If their application is refused, the Travellers can appeal to the Department for Communities and Local Government (DCLG) Planning Inspectorate. While inspectors may then find in favour of the Travellers, Mr Pickles now has the power to “call in” the case and overrule the decision if he wishes.
Figures released last month under Freedom of Information rules and seen by The Independent show that in 2013, more than half of appeals were upheld when the decisions were left in the hands of DCLG planning inspectors – but that when Mr Pickles intervened, just 15 per cent were upheld.
Matthew Brindley, policy manager at the Traveller Movement charity, said: “We have a national shortage of Traveller sites, and we’re very concerned by what we’re hearing about the number of [planning] applications being ‘called in’ by the Secretary of State. We believe that there’s a focus on Gypsy and Traveller planning applications… which is causing a disproportionate impact on them.
“These families need somewhere to stay and this policy has a huge impact on them, in terms of health, the education of their children, on employment opportunities and on community cohesion.”
Mr Pickles has overseen a tightening of local planning laws during his time as Secretary of State. At the Conservative Party conference in 2012, he promised to “stop caravans in their tracks” by allowing councils to issue unlimited fines to people who ignore planning rules, in an attempt to avoid a repeat of the Dale Farm dispute in 2011.
Local Government Minister Brandon Lewis said: "The Government has intentionally strengthened Green Belt protection, and we have taken action against unauthorised development to ensure fair play in the planning system.

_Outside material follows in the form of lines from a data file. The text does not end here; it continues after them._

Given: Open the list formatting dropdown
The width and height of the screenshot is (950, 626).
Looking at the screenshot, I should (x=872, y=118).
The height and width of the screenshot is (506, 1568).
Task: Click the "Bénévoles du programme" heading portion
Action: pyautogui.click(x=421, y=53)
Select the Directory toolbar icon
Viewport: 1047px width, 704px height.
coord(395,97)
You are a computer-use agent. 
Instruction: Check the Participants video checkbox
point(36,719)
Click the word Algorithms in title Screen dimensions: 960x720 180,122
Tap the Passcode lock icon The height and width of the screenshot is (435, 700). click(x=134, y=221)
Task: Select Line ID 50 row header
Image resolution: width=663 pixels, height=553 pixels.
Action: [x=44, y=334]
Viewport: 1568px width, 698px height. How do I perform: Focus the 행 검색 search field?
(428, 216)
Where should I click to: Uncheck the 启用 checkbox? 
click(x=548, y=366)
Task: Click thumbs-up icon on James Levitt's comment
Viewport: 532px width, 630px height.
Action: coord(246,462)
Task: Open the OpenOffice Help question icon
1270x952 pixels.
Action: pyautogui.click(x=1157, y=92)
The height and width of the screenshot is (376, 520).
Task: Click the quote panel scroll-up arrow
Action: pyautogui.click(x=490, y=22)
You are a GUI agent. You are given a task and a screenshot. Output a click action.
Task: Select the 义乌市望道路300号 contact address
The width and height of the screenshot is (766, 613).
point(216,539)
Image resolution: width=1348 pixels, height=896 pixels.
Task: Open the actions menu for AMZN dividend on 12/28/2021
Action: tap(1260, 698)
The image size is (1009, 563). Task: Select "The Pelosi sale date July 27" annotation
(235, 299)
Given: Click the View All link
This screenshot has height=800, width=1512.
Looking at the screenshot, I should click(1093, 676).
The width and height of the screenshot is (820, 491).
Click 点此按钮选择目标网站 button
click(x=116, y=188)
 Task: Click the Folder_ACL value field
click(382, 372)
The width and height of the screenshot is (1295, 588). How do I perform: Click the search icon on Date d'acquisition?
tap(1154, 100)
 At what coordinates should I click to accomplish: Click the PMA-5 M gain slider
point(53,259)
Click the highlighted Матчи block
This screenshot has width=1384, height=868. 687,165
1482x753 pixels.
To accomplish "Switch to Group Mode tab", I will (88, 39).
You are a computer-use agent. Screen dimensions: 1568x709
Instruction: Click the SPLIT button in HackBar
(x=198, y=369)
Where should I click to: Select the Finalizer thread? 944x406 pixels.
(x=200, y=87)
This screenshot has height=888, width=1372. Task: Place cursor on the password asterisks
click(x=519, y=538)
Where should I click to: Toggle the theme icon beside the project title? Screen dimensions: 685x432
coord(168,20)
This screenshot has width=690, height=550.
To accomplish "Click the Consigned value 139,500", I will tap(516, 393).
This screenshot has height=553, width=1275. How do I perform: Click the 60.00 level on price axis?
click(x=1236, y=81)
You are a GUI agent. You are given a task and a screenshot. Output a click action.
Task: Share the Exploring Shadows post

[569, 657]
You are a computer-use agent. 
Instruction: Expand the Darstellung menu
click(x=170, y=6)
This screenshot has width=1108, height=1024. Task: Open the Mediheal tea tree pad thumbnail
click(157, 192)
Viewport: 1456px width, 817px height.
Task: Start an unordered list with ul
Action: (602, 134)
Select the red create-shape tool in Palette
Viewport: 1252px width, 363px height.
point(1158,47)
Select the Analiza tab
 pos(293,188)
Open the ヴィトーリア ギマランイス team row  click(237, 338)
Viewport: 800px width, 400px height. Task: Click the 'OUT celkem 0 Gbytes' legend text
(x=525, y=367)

Planning policy issued in 2012 is very clear that both temporary and permanent Traveller sites are inappropriate developments in the Green Belt, in the same way that most bricks and mortar houses are deemed inappropriate in the Green Belt. Every planning application and appeal is considered with due process on its individual merits in light of the local circumstances.”
Case study
Bridget Doran is one of the Travellers challenging Mr Pickles in the High Court. She and her husband Tommy bought a plot of land outside the village of Platt near Sevenoaks, Kent, in 2007 and settled there with their sons and grandchildren.
She told the Travellers’ Times that her family had since “sunk every penny they had” into the site and were on the verge of winning a long battle for planning permission with the local council – but in March this year Mr Pickles overruled the inspector’s recommendation that it should be granted.
“We get on with everyone in the village,” she said. “All our children are in the primary school and the high school and when the news about our appeal was in the papers all the children were asking our little ones whether that meant they would have to move and how sad that would be.
“People in the village and the local shops and pubs are angry with Mr Pickles and offering to write letters to him asking him to let us stay. If we have to move it will be back on the road. We are not moving onto a local authority site. It’s too rough.”
She claimed that Mr Pickles overruled the planning inspector “because he doesn’t like Travellers”, adding: “He is being unfair to the local community as well – because they want us to stay.”